I can only write if I begin with murder. Kill the ego. Kill the crowd it wants to impress. Only in the silence after a massacre can I begin to put thoughts to paper. I can write honestly only if I write quietly, and only ever to one person. Not to myself (the ego begins to perk up again) but to someone much kinder than myself. To the reader. Just one reader.
What were you saying? Says the reader. You were saying something.
What was I–that’s right, I was thinking about Christmas.
(OH MY GOD, BORING, says the ego.)
What about Christmas? says the reader.
Well, it sounds stupid. But I was thinking that it’s always a day about being home, no matter what you do. It’s always about being lonesome, because no home ever feels like the home you’ve lost.
Every year, it’s always “I’ll be home for…” and “I’m longing for…” and “I wish I had a river…” Christmas is such a sad holiday, because you can’t cross the distance between where you are now and the far-away home you once had—the distance between the warmest home you can imagine and all the uncertain places you have called home as an adult.

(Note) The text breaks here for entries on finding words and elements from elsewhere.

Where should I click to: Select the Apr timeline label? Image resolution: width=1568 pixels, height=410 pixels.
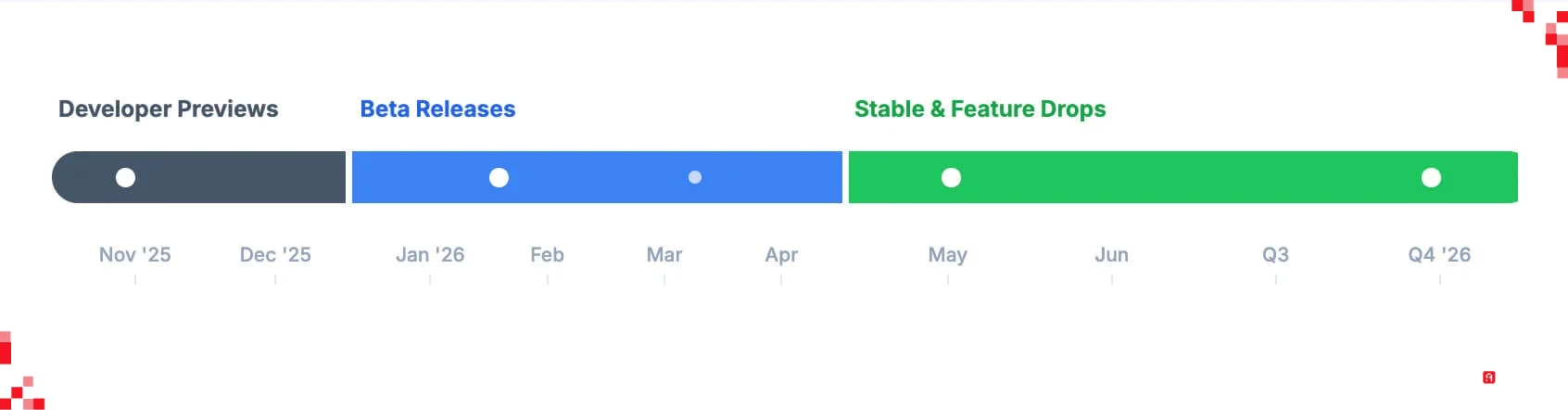coord(781,255)
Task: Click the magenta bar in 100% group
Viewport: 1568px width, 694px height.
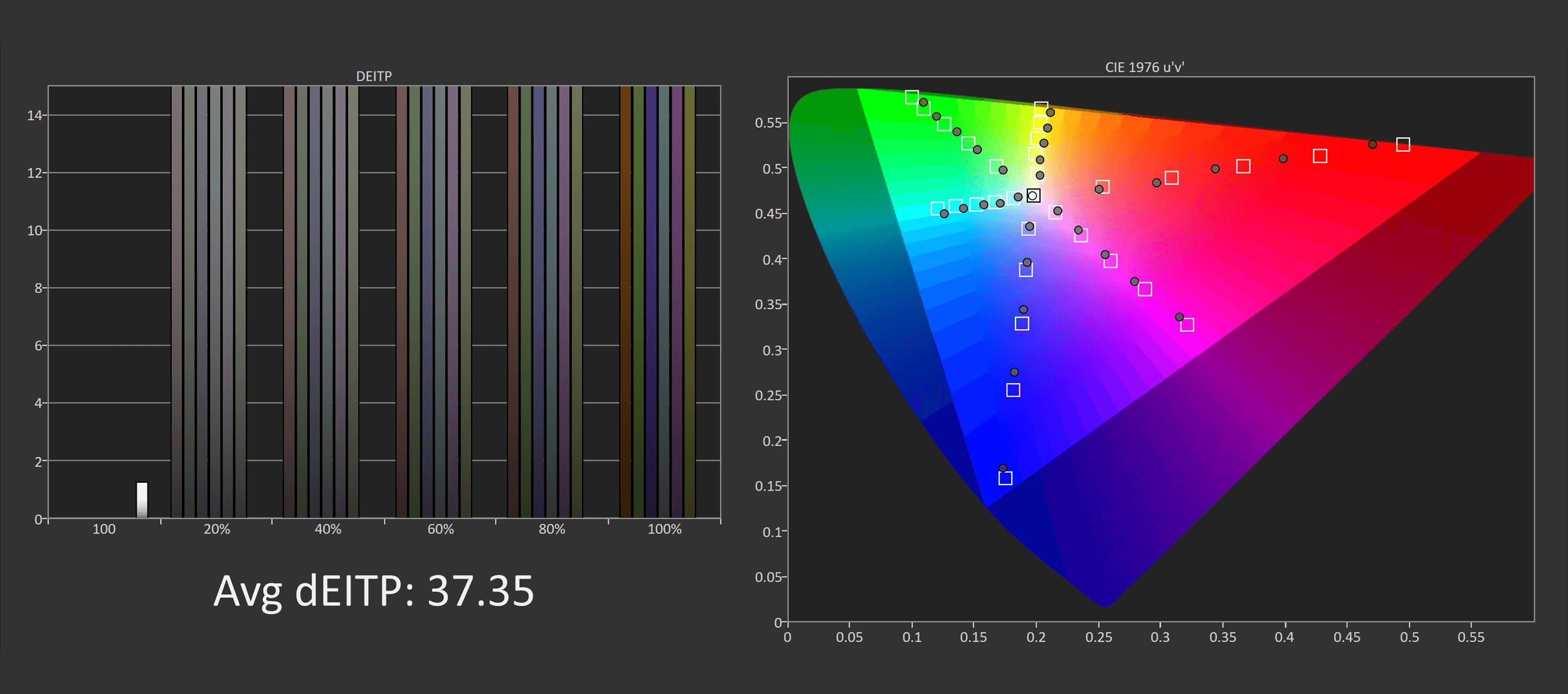Action: point(677,301)
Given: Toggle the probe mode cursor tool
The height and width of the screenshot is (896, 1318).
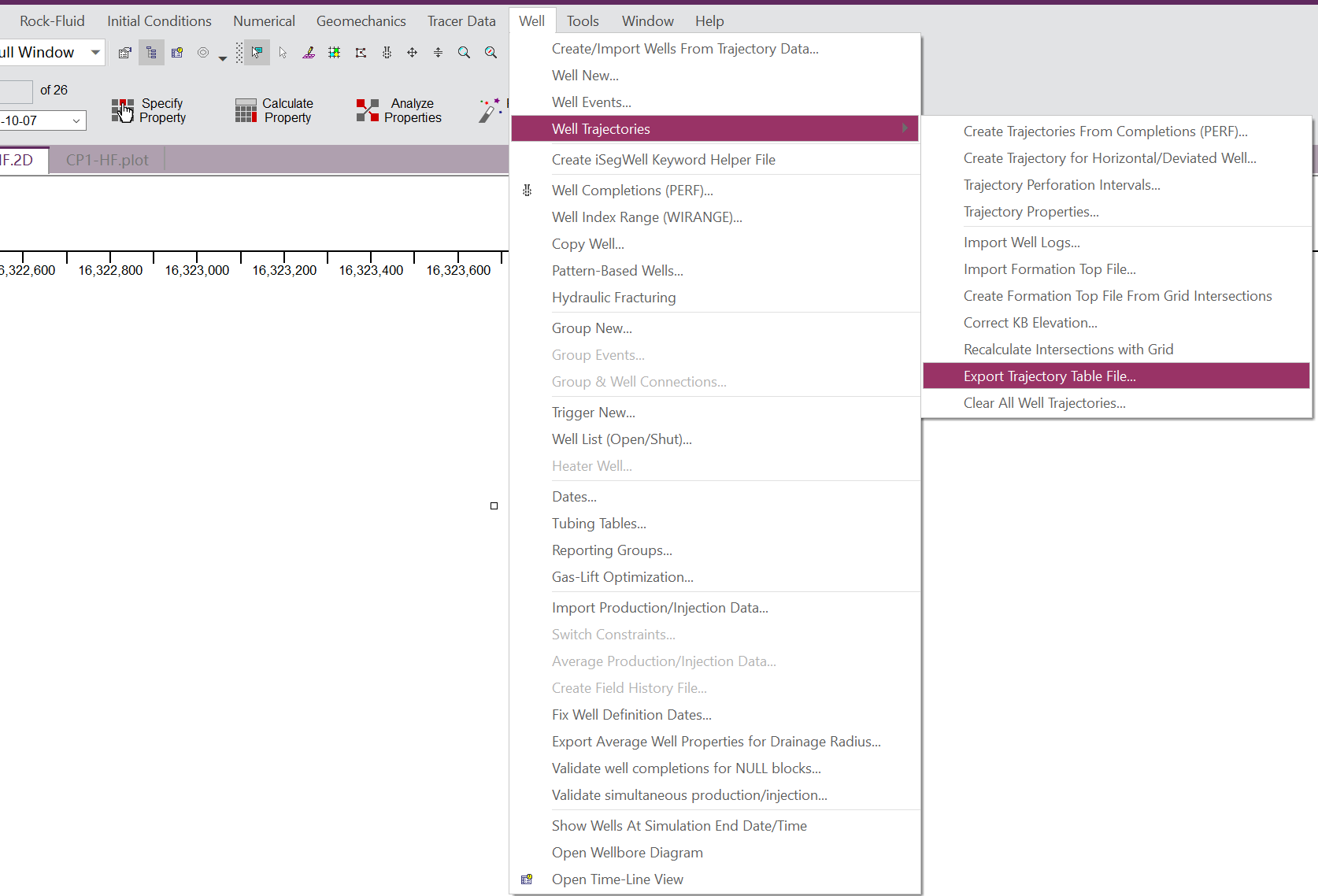Looking at the screenshot, I should (257, 53).
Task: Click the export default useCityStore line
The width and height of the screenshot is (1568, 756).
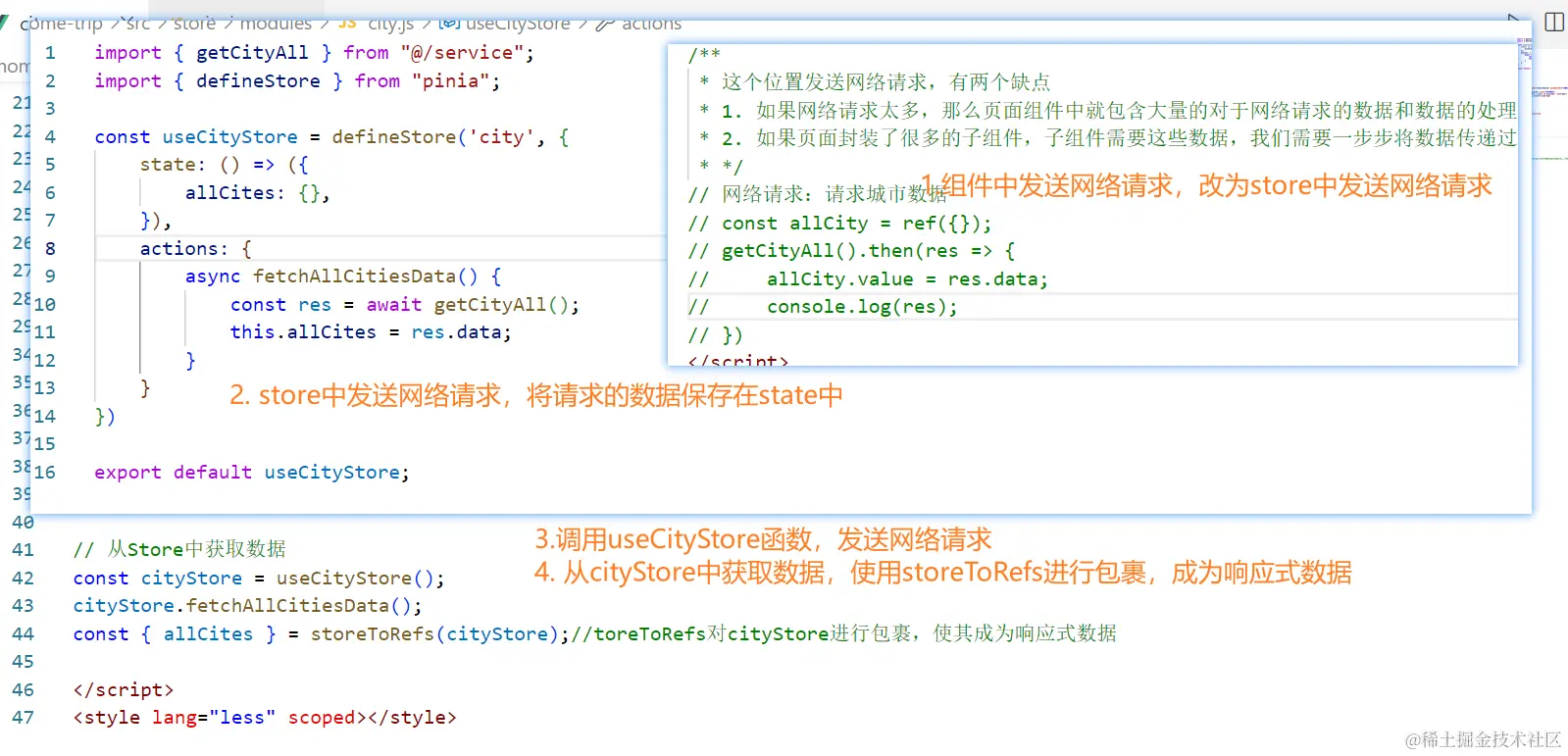Action: coord(252,473)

I think I know what you mean.
Some part of me always believes that, when I open my eyes on Christmas morning, I will be home, back where home always was, in the forest, surrounded by my family. My dad will be in the kitchen laughing.
And so I never have an appetite on Christmas Day. I don’t want to cook for myself. I don’t like being indoors. I don’t like the silence. All the hours between waking up and going back to sleep. It feels inevitable that it will always be a sad day, and the worst part is when I pretend that it isn’t. Do you think it feels like this for everyone?
I know what you mean.
I can only write for that voice.
I have invented different readers for myself, ever since I was a teenager, hiding my journal between my textbooks in middle school. I would pull it out in dull moments throughout the day to write long letters to the actress Bernadette Peters. Somehow, I felt she would understand what it was like to be an awkward, unfixably weird kid, so out of place in Western South Dakota. I thought she would sympathize.

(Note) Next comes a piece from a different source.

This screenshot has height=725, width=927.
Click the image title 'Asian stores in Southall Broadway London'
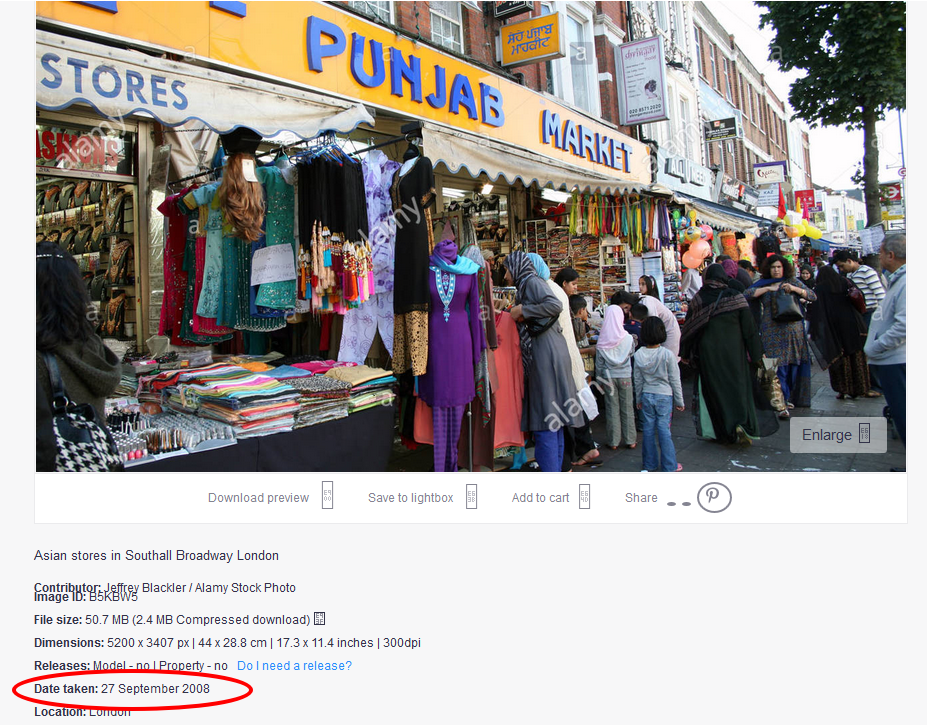coord(156,555)
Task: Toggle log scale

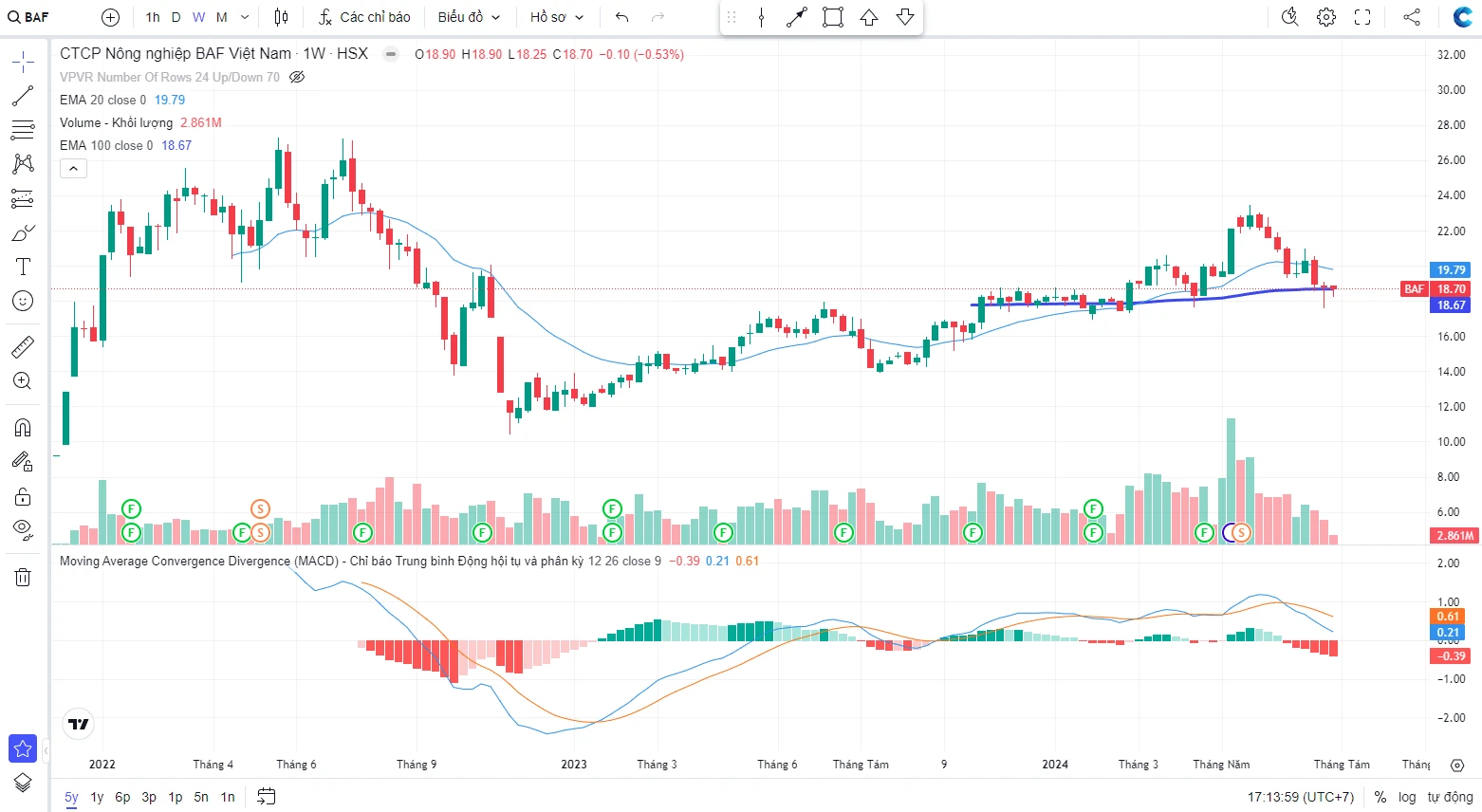Action: click(x=1407, y=797)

Do you have snow in New York right now? I bet the snow there is prettier and not full of mud. I bet you don’t have to wear a stupid skirt every day and walk three blocks to Mass while a girl behind you kicks ice at your legs…
When did I stop writing letters to Bernadette? I don’t remember. At some point, I grew up. I went to high school and I wrote for boys I had a crush on. I wrote for my desk drawer, but the drawer always had a name. The reader, who would never actually read anything I’d written. It was just a someone I needed. A sympathetic face to imagine. A responding voice that would sound like my own, but kinder.
I never liked to give my writing to a real, physical reader. Not when it was still raw and too much my own. Someone might misread me, mishandle what I had given them, or, worst, not pay attention. The miracle of finding a good reader—when you find one, if you can ever find one in the flesh—is like the miracle of finding water. It’s like the miracle of breathing oxygen. And the wrong reader, especially one who echoes the worst refrains of your ego, can poison you at the root. It’s too much of a gamble, handing someone the words they can use to devastate you.
I was thinking about my reader last night while I was in the audience at a Lucinda Williams concert. I had been looking forward to seeing her perform, and I had been nervous too, ever since I got the tickets. She had a stroke a few years ago and I didn’t know whether she would bear any resemblance to the singer I loved from her albums. I have had such a strong relationship to her voice, the specific cadence to her music. I wanted to come to the concert and hear someone who sounded like the woman I knew.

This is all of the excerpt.